━━ Text section
I agree with him on that last point. I want the Democratic Party to shed its most unpopular elements and focus on its strengths. It’s time to nominate a politician who isn’t part of Rahm Emanuel’s Beltway clique.

Just look at the approval ratings for Emanuel’s last boss, consummate D.C. insider Joe Biden. Better than Rahm’s but not by much, hovering around in the 30s for years now. And his decision to run again in 2024 was incredibly unpopular; after his June debate with Trump, just 23% of his own voters wanted him to stay in the race. Moreover, a New York Times story on Biden-to-Trump voters showed that his decision to run again created a big trust issue that Democrats weren’t able to recover from. Nominating anyone associated with Biden or who knew he wasn’t up for running again but didn’t say anything publicly is just a huge unforced error. Even if voters seem like they’ve moved on, why risk it?
━━━━
━━ Material provided
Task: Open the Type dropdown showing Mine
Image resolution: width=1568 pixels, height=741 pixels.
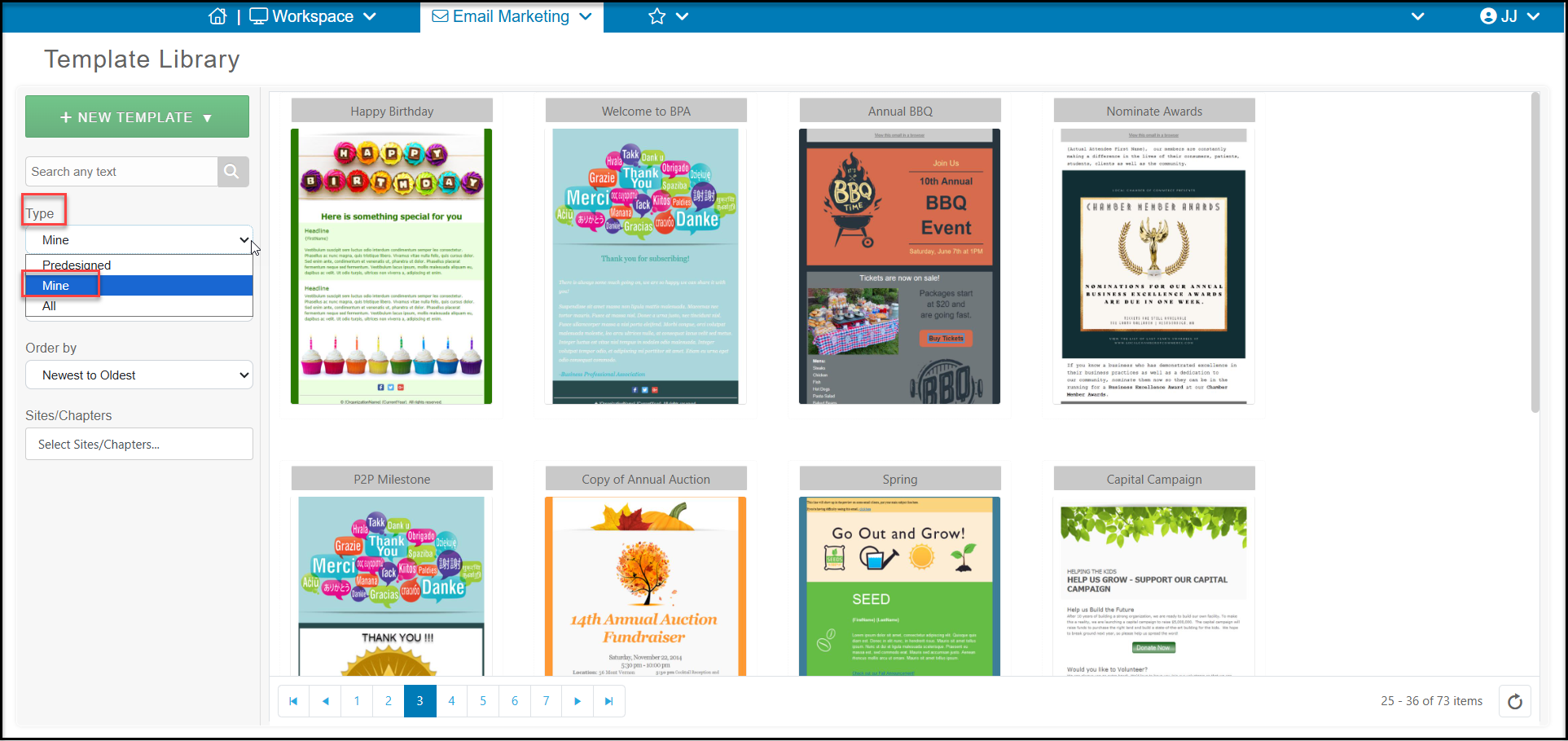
━━━━
Challenge 1.
Answer the following from the commentary on the Democratic Party, one line each:
(a) Whose Beltway clique does the author want the party's next nominee to stand outside of?
(b) After his June debate with Trump, what percentage of Biden's own voters wanted him to stay in the race?
(c) Which publication ran a story on Biden-to-Trump voters?
Challenge 2.
From the commentary on the Democratic Party, write out word for word the stretch from "I agree with" through "Emanuel’s Beltway clique.".

Exercise output 1.
(a) Rahm Emanuel's
(b) 23%
(c) The New York Times

Exercise output 2.
I agree with him on that last point. I want the Democratic Party to shed its most unpopular elements and focus on its strengths. It’s time to nominate a politician who isn’t part of Rahm Emanuel’s Beltway clique.